Why did I choose commerce group instead of Science? Can’t I do something more intellectual and get Oscars Nobel? Can’t I solve equations like google search results in 0.0026 secs? Can’t I live a vastly boring life and write an interesting book out of it? Can’t I use my one hand to scratch my head and the other to pick my nose simultaneously?
Though the answer to these questions is a big, bold, underlined, red font “NO YOU CAN’T MOKKU”, I refuse to accept that. Then what’s the reason?
Me: Dei gimme one gems da. Please da!
Madhu (my 2nd std mate): *thinks for a minute staring the wall and abruptly running away*
Sorry, I think we did rewind too much.
Yes this scene. Here you go.
It was 6.30 PM. I was playing Prince of Persia game in my PC with both my legs on the same chair in which I was sitting.

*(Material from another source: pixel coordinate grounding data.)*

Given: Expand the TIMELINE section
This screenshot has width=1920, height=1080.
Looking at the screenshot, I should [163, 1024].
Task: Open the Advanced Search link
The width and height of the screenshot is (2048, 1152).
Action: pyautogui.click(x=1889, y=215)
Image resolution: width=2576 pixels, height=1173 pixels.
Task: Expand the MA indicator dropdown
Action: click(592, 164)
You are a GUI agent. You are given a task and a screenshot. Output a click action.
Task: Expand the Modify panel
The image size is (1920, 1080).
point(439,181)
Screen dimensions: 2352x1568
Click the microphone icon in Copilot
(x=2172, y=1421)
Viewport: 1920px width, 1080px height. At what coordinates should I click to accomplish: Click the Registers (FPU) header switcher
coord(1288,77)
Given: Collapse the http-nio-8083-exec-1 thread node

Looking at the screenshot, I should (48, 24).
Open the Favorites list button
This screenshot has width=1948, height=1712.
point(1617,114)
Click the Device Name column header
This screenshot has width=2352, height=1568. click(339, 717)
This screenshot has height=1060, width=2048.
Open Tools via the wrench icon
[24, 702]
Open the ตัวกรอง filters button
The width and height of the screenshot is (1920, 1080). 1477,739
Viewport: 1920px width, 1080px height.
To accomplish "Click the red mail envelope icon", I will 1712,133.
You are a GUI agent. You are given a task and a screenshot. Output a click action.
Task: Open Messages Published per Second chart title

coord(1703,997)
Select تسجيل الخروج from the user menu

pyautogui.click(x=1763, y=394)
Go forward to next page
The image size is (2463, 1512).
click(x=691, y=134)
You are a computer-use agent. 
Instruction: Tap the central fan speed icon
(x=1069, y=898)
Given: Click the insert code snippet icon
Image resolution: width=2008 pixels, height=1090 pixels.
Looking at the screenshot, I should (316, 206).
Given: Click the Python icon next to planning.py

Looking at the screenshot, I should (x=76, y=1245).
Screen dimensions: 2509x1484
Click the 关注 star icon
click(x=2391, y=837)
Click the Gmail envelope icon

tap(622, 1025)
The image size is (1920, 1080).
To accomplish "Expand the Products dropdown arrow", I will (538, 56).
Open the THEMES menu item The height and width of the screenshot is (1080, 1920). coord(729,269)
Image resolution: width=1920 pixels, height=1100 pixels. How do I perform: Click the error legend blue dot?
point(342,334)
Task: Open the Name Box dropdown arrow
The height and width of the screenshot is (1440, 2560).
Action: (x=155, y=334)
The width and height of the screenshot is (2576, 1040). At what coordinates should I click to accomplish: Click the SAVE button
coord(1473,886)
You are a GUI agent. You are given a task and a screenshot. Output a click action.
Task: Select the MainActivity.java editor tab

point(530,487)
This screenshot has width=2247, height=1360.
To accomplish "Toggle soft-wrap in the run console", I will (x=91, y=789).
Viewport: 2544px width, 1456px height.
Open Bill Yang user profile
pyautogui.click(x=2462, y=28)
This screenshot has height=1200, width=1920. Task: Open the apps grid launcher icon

“*Sigh* This buffalo head fellow is not at all dying! What are you da? a relation of CM thatha?” I vexed out. “This is cheating. The computer is cheating with me.” I was speaking to myself.
My Thatha and Paati were reciting Vishnu sahasranamam.
“Vishva-moortir-maha-moortih deepta-moorti ramoortiman” thatha started a line
Paati shouted “adhu aaiduthu na!” (that’s done) “Chatur-moorti chatur-bhahu chatur-vyoohah chatur-gatih”. She corrected thatha.
“Huh?” exclaimed thatha. She repeated the same line 3 times in the tone of tamil-dubbed Vijay tv movie “Odungaaaa….. dinosaur indha pakkam varudhu!”.
My paati used to tell all the happenings in the family in this high-pitched voice three-four times for him to even turn back and realize she’s saying something to him. After the fourth time she’ll shout “onnum ille! Paduthukungo nu sonnen.” (Nothing! I was just telling you to take rest.). But she can’t resist telling thatha when the next news arrives. What a couple!
My mom was preparing uppuma for dinner and she was unhappy with me for not doing sandhiyavandanam in time. My dad came near me and started staring my screen.
“game pa.. game game… ” I told.
“See how irresponsibly you are sitting in a chair”
“Ok, can you show me how to sit more responsibly then!”
“Let’s be serious. Come on tell me which group you are willing to take?”
“Pure science” I told immediately.
“No. You are taking Commerce in your same school.”
“What? I thought you asked me to choose!”
“No. I just wanted to know your opinion. You are joining Commerce” he concluded
“But dad, I like science. I wanna be a doctor and you know that.”
I scored 97 in science and I had been crazy about biology. I started using CBSE books though I was in state board, just for better pictures knowledge.
“Listen Arun. You are born in a Forward Caste, middle class family. You need to score 99+ % to get a seat in medical. We all know that you are not that great. Agree?”
“Yes!” I said approving.
“So join commerce. You need not study a lot. Marks are not important.”
My dreams felt shattered. No more pictures? I thought. Henceforth, only “T “tables? I thought again,
But…………. I liked that dealing 😉
Our school is a thatha to Orthodox schools. Our uniform is dhoti and white shirt for boys and pavadai dhavani for girls (cute, it was! the latter, of course).
I moved to this kollu thatha of a school since I had problems with my 5th class social-science teacher. I was dumb enough for not knowing that she was not teaching from 6th grade. I cried for a school change and landed up in this matam.
Now my thatha school does not have a pure science group. Reason, they are against having a biological lab in a temple. So I cannot continue in the same school if I wanted to take science.
Basic attributes of a commerce student:
- He deals with pretty simple things like income, expense, wealth and debt but uses intricate terms (Debit, Credit, Appeat, Repeat, constitution, constipation) to sound intellectual.
- We don’t have future plans to stand a queue in New Jersey istore and buy whatever costly shit they sell on the first day (No I’m not jealous here. Mother promise!)
- We support God over science! -You know how humans are evolved from monkey – Adhu dhanda aatha arul!
- He is the one who lives real life when science group Abdul Kalams are trying to interpret it in formulas and equations.
- He has one word answers to all the problems in the world.
God! Power cut again – Deficit
OMG my underwear is missing from the balcony rope– Recession
I am getting old – Depreciation
I am getting married – Additional depreciation @ 20%
So I chose the path of commerce (though I frankly was not given any choices). There begins the awesome story of Appatucker!
Arun Ram (Non-B.E) – It’s a qualification now!